WHAT IS REQUIRED:
Below are some entries. Work out how many of their lines hold the word "computer", and write that number alone.

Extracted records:
▬▬▬▬▬▬

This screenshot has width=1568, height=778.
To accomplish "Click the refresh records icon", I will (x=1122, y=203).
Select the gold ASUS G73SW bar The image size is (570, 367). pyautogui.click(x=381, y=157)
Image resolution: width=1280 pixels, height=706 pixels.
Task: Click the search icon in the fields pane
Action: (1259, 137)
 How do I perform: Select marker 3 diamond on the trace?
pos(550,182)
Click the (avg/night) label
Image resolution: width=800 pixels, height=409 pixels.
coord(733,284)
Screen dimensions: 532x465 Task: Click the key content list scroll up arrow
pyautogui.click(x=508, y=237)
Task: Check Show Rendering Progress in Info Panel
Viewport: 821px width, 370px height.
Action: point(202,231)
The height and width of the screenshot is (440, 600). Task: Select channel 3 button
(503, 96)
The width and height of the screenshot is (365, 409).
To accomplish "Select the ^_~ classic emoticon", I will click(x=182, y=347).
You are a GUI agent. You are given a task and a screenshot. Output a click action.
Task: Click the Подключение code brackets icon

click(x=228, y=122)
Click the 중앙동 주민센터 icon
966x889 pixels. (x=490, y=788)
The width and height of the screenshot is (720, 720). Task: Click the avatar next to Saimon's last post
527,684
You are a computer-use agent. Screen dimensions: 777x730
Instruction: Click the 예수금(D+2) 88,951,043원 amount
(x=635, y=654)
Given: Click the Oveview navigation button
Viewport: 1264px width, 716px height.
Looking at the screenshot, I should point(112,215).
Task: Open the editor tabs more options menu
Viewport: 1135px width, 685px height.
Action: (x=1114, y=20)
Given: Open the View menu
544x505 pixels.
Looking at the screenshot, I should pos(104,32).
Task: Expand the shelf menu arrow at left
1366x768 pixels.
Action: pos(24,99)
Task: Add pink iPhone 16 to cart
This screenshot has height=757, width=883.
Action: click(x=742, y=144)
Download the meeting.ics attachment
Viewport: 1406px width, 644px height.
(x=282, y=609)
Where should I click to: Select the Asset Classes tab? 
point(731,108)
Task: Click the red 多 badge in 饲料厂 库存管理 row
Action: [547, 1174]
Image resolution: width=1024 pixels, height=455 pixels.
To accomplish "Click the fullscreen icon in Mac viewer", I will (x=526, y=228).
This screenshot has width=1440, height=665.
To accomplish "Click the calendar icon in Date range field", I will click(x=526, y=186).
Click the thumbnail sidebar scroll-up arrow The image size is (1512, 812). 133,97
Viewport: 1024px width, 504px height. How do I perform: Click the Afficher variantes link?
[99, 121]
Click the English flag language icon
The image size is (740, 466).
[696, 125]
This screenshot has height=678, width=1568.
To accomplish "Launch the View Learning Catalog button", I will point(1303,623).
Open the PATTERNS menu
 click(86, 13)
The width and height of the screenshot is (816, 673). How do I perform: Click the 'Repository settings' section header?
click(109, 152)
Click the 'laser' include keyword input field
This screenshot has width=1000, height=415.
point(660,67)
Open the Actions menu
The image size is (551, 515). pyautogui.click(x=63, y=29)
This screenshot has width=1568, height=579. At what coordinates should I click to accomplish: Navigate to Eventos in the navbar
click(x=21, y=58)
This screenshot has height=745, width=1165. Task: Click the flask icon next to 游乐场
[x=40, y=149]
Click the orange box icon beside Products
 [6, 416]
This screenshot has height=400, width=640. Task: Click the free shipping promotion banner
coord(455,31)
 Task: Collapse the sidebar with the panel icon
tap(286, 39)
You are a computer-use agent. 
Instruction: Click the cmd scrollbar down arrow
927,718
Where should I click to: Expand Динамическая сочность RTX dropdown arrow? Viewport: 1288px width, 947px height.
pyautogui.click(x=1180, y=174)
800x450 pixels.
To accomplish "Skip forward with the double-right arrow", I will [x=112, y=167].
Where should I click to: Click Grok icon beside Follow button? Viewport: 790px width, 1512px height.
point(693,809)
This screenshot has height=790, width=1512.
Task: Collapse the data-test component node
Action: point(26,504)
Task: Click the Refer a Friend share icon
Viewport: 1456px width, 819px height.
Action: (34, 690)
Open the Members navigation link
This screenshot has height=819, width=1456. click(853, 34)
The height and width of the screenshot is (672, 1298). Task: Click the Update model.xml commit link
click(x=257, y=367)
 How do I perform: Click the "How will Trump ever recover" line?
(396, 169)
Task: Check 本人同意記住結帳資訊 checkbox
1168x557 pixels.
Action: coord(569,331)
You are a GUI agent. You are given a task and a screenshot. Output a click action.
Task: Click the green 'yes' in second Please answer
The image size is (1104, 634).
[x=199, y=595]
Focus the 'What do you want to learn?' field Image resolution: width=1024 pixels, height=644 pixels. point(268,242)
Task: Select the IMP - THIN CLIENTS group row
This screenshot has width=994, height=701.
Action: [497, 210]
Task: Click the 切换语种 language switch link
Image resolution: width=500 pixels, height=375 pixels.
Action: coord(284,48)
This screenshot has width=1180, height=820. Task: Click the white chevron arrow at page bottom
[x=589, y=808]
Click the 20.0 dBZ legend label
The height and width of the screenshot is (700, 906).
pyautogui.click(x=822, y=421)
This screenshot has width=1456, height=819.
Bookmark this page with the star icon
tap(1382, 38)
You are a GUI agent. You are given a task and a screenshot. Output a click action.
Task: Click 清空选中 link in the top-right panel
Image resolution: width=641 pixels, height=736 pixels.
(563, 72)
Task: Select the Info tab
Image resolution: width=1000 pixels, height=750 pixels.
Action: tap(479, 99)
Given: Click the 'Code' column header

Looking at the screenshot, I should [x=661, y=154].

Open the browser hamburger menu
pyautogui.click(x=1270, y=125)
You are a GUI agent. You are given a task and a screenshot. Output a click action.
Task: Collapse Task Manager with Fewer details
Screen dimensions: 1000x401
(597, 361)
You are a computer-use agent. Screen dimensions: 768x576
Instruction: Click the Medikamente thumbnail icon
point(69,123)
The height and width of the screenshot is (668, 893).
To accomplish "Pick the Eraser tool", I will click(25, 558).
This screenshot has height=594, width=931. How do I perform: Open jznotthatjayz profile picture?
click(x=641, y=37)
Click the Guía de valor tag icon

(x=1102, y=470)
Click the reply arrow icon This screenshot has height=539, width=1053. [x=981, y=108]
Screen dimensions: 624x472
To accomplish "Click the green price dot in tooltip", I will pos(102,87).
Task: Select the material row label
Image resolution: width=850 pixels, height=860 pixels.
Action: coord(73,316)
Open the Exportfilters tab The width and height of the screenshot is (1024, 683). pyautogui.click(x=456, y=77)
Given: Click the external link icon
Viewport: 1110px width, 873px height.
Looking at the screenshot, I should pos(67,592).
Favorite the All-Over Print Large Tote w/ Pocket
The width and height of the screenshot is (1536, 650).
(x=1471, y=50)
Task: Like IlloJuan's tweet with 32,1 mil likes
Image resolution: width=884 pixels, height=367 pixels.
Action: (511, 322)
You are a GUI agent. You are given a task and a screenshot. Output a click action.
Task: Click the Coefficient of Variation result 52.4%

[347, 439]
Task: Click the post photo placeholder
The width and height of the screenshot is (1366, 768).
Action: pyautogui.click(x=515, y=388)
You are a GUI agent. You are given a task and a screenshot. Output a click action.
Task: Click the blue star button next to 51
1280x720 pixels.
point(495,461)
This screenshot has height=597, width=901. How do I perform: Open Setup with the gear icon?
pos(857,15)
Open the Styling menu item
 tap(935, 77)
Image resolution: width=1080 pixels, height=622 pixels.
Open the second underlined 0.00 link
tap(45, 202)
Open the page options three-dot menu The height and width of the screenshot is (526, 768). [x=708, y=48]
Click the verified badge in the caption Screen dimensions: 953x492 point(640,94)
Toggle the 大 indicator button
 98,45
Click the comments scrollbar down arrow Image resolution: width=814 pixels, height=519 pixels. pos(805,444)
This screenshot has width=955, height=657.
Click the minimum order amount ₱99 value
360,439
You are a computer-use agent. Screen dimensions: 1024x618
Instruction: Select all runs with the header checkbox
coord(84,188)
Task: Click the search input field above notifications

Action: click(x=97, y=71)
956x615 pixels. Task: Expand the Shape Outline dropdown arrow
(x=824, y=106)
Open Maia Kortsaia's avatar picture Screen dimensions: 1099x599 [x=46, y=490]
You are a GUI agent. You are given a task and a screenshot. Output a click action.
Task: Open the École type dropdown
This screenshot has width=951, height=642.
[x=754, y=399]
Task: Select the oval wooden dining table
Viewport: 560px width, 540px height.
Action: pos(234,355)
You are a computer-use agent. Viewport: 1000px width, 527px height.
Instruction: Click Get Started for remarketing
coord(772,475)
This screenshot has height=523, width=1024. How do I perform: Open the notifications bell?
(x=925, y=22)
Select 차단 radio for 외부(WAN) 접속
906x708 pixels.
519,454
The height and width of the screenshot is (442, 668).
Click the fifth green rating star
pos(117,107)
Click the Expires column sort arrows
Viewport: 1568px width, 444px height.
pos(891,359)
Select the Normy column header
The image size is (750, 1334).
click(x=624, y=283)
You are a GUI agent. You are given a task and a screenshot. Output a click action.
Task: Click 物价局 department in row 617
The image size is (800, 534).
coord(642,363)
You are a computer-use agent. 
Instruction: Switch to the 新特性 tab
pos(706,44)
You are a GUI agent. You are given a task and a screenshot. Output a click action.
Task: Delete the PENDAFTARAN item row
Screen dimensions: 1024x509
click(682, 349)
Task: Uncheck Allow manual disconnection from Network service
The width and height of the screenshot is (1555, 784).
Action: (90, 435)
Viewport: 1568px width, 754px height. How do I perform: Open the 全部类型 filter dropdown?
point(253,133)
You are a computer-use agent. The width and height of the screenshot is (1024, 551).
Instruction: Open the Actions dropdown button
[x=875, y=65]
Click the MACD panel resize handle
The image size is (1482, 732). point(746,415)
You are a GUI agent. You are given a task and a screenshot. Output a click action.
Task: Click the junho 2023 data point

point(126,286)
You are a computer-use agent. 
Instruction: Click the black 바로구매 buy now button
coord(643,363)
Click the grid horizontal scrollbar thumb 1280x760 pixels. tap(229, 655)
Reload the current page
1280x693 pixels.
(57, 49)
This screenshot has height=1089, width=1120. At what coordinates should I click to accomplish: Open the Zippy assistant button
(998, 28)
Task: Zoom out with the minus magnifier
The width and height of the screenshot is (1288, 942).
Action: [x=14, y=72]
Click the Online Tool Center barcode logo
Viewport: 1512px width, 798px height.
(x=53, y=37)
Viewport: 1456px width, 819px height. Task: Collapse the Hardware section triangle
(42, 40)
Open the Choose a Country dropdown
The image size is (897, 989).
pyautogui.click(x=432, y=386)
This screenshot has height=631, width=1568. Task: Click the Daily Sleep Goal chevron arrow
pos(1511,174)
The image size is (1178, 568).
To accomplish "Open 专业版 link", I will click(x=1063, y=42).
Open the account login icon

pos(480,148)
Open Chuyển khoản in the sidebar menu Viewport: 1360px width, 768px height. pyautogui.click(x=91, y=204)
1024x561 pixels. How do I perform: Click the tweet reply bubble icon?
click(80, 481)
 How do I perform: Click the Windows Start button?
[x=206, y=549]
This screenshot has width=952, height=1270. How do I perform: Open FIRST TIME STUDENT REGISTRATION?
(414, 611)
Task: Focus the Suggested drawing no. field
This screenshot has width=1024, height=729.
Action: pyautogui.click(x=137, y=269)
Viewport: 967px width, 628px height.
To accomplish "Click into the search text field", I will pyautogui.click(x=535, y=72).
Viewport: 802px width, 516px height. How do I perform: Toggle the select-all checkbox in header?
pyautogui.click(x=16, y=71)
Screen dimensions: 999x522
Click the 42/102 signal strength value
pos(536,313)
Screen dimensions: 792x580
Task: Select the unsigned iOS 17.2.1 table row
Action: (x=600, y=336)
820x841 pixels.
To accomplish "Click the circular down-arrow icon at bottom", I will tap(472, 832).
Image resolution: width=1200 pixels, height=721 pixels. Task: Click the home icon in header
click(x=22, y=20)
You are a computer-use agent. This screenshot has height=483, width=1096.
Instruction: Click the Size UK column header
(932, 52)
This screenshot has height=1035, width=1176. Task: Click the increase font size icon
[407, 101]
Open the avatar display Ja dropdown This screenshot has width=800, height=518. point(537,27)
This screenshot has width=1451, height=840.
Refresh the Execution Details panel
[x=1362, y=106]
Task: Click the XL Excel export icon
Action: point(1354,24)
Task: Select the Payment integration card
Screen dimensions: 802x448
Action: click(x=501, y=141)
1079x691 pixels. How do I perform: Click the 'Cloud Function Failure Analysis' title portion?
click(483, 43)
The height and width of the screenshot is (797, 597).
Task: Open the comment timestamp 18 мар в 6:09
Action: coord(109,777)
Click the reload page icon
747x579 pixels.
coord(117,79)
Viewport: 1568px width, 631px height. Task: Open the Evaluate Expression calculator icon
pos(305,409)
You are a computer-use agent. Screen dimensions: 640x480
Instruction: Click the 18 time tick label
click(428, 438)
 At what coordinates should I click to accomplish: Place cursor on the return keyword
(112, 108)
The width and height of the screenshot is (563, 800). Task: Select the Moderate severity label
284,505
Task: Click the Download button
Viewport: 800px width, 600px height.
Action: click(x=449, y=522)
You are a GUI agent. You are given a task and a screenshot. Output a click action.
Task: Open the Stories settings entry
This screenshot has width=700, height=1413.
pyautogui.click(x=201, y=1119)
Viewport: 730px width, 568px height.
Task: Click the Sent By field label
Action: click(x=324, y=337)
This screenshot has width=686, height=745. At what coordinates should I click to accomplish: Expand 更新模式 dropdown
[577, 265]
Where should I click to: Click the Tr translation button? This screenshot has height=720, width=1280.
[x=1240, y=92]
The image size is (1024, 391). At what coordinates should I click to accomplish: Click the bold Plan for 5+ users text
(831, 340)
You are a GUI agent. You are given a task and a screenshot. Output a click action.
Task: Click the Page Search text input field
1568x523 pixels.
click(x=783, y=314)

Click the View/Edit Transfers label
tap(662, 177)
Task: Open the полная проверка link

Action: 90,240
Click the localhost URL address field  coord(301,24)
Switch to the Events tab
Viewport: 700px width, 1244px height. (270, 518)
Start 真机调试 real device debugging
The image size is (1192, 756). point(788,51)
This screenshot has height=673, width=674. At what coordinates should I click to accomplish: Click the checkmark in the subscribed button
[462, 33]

▬▬▬▬▬▬

RESPONSE BELOW:
10